Render every line below as a numbered list, omitting blank lines. This applies to all the items.
## START Material for this task
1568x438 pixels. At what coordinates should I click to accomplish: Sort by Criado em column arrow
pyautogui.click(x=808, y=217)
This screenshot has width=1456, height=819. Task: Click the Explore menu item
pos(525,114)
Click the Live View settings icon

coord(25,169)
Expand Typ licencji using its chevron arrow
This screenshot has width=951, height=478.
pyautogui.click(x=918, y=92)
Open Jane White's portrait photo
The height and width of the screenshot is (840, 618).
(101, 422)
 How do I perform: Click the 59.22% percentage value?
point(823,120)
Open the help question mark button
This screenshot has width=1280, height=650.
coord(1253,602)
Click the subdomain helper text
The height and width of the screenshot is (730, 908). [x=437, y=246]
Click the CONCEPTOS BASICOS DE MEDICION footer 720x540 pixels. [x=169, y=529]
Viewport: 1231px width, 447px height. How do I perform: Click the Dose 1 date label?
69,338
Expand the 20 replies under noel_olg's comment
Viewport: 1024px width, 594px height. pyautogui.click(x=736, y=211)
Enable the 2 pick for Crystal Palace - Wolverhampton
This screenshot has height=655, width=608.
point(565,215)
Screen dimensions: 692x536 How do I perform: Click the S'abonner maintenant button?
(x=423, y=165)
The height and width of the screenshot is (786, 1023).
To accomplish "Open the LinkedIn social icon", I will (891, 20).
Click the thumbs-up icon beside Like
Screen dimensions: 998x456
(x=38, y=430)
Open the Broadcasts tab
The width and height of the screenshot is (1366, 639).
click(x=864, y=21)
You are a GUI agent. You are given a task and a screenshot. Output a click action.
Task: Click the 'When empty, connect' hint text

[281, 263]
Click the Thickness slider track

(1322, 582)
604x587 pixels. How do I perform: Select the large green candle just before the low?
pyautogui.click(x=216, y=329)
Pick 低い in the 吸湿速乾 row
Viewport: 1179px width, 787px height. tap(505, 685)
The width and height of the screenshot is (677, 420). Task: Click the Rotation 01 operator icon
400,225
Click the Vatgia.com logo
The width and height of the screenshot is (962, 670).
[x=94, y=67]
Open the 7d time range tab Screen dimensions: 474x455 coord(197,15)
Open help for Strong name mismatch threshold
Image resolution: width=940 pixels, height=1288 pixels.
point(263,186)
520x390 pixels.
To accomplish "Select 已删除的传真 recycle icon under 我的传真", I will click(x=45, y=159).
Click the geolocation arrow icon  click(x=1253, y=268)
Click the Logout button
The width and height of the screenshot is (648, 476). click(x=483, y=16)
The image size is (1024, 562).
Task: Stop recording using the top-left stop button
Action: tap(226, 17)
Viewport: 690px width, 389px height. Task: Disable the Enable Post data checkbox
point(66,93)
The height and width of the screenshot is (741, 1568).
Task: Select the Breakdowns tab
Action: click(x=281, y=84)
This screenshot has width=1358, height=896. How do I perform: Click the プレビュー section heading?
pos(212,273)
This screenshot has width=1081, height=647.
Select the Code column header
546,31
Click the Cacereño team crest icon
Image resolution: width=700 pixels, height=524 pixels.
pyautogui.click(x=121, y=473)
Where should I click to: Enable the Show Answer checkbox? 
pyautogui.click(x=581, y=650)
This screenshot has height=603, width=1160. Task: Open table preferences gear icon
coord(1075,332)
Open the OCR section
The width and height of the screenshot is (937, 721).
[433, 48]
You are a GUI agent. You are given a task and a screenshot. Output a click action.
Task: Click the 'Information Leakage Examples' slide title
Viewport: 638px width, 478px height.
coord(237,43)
## END Material for this task
### [Solution]
1. 1568x438 pixels. At what coordinates should I click to accomplish: Sort by Criado em column arrow
2. pyautogui.click(x=808, y=217)
3. This screenshot has width=1456, height=819. Task: Click the Explore menu item
4. pos(525,114)
5. Click the Live View settings icon
6. coord(25,169)
7. Expand Typ licencji using its chevron arrow
8. This screenshot has width=951, height=478.
9. pyautogui.click(x=918, y=92)
10. Open Jane White's portrait photo
11. The height and width of the screenshot is (840, 618).
12. (101, 422)
13.  How do I perform: Click the 59.22% percentage value?
14. point(823,120)
15. Open the help question mark button
16. This screenshot has width=1280, height=650.
17. coord(1253,602)
18. Click the subdomain helper text
19. The height and width of the screenshot is (730, 908). [x=437, y=246]
20. Click the CONCEPTOS BASICOS DE MEDICION footer 720x540 pixels. [x=169, y=529]
21. Viewport: 1231px width, 447px height. How do I perform: Click the Dose 1 date label?
22. 69,338
23. Expand the 20 replies under noel_olg's comment
24. Viewport: 1024px width, 594px height. pyautogui.click(x=736, y=211)
25. Enable the 2 pick for Crystal Palace - Wolverhampton
26. This screenshot has height=655, width=608.
27. point(565,215)
28. Screen dimensions: 692x536 How do I perform: Click the S'abonner maintenant button?
29. (x=423, y=165)
30. The height and width of the screenshot is (786, 1023).
31. To accomplish "Open the LinkedIn social icon", I will (891, 20).
32. Click the thumbs-up icon beside Like
33. Screen dimensions: 998x456
34. (x=38, y=430)
35. Open the Broadcasts tab
36. The width and height of the screenshot is (1366, 639).
37. click(x=864, y=21)
38. You are a GUI agent. You are given a task and a screenshot. Output a click action.
39. Task: Click the 'When empty, connect' hint text
40. [281, 263]
41. Click the Thickness slider track
42. (1322, 582)
43. 604x587 pixels. How do I perform: Select the large green candle just before the low?
44. pyautogui.click(x=216, y=329)
45. Pick 低い in the 吸湿速乾 row
46. Viewport: 1179px width, 787px height. tap(505, 685)
47. The width and height of the screenshot is (677, 420). Task: Click the Rotation 01 operator icon
48. 400,225
49. Click the Vatgia.com logo
50. The width and height of the screenshot is (962, 670).
51. [x=94, y=67]
52. Open the 7d time range tab Screen dimensions: 474x455 coord(197,15)
53. Open help for Strong name mismatch threshold
54. Image resolution: width=940 pixels, height=1288 pixels.
55. point(263,186)
56. 520x390 pixels.
57. To accomplish "Select 已删除的传真 recycle icon under 我的传真", I will click(x=45, y=159).
58. Click the geolocation arrow icon  click(x=1253, y=268)
59. Click the Logout button
60. The width and height of the screenshot is (648, 476). click(x=483, y=16)
61. The image size is (1024, 562).
62. Task: Stop recording using the top-left stop button
63. Action: tap(226, 17)
64. Viewport: 690px width, 389px height. Task: Disable the Enable Post data checkbox
65. point(66,93)
66. The height and width of the screenshot is (741, 1568).
67. Task: Select the Breakdowns tab
68. Action: click(x=281, y=84)
69. This screenshot has width=1358, height=896. How do I perform: Click the プレビュー section heading?
70. pos(212,273)
71. This screenshot has width=1081, height=647.
72. Select the Code column header
73. 546,31
74. Click the Cacereño team crest icon
75. Image resolution: width=700 pixels, height=524 pixels.
76. pyautogui.click(x=121, y=473)
77. Where should I click to: Enable the Show Answer checkbox? 
78. pyautogui.click(x=581, y=650)
79. This screenshot has height=603, width=1160. Task: Open table preferences gear icon
80. coord(1075,332)
81. Open the OCR section
82. The width and height of the screenshot is (937, 721).
83. [433, 48]
84. You are a GUI agent. You are given a task and a screenshot. Output a click action.
85. Task: Click the 'Information Leakage Examples' slide title
86. Viewport: 638px width, 478px height.
87. coord(237,43)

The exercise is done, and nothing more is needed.